Return of the Update/Blog (Originally written 1/14/2006)



At the request of several of you and because it is a new year and I resolved to try to write more again, I am planning to re-establish the Updates (formerly known as the Ukraine Updates, then the Sofia Updates). I have not named the new blog yet, but if you want to catch up on the previous postings (from about June 2004 through May 2005), you can go to kentlamkin.blogspot.com. I have to come up with a better name for it as well. If you did not receive them before but are getting this, it is because I thought you might enjoy them.

I will, however, let you know the new blog address in a week or so, so you can check that if the spirit moves you****

I will likely be setting up a completely new address for this. As most of you know, the past year (past ten months, really) have had many changes. I stopped writing the blog entries in March, just as things at the “Kent-Lamkin” household began to unravel.

I moved to Durham with Sofie in June of 2004, using the motto “Leap and the net will appear” as a mantra. I had huge hopes and dreams for bringing us together as a family. We got a new house, painted the walls in gorgeous rich colors, re-did the kitchen, got Sofie in a great preschool, and I went on the longest job search of my lifetime. Less than a year after moving to the Triangle, it was very clear that although I was adjusting to the ‘burbs as I call them (all of Durham feels like a big suburb to me, I actually live less than ten minutes from downtown, such as it is), and even learning how to manage the bugs, the heat and the oppressive humidity, the relationship was never going to be what I had hoped. Two very, very different people. We tried, I guess. Years from now, no doubt, I will have more perspective. Right now, I still have many regrets and sadness about the whole thing.

And so the decision was made officially to split up for good sometime in April. Those of you who traveled this path with me in the 2002 split know that one was done with much drama, and that one was exactly the same time that I got the referral for Sofia’s adoption. I made the decision in 2002 to move ahead and go Ukraine to get my daughter. I had waited the 18 months all the paperwork took, not to mention I have never regretted that, even on the most sleepless nights/weeks. My family, friends and community rallied around and I felt supported by the village. The net did appear then, and I landed, albeit not very gracefully, in the net on more than one occasion.

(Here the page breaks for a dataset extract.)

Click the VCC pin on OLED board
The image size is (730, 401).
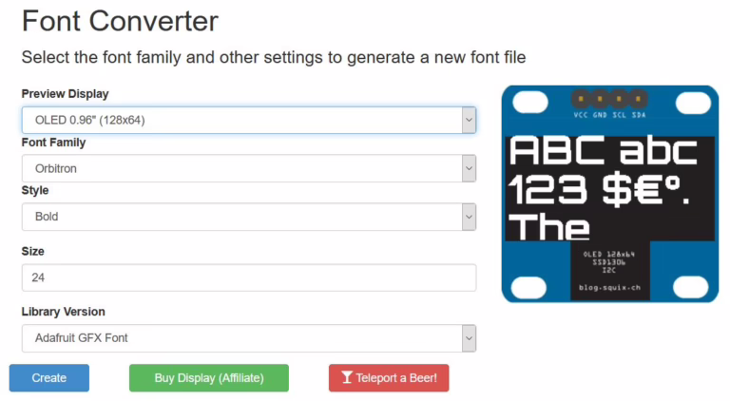click(x=581, y=99)
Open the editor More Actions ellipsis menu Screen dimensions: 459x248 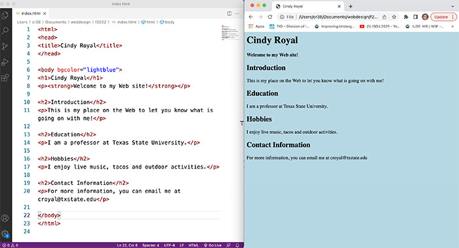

This time, I find myself in a different place. I have a house, a job, a daughter (now nearly 5 and a half years old, where did the time go?) in kindergarten and not a whole lot of friends, family or community around me to bolster my spirits, support me on the bad days and generally be there. I have, as many of you know, turned to lots of you out there in CA for support. And I have been nourished by you.

So now, I am in a place of consideration. Do I want to stay or leave? If I go, where exactly am I going to? Back to California does not mean back to the life or the home I had there once. So much has changed. To all of you who said “don’t sell your house” (which I did, anyway), I want to say “you were so right”. But I am trying to figure out if I can go back to my community and pick up my life there, knowing it will be a different path. Maybe I won’t be able to get a house again, which is a harsh reality. I know the Bay area is a very expensive place to live, so that is a consideration too. But CA is calling me, it still feels like home. And Sofie (post our holiday vacation), cried the other day about how she missed her friends. And that CA is better because the zoo there (Oakland Zoo) has more rides.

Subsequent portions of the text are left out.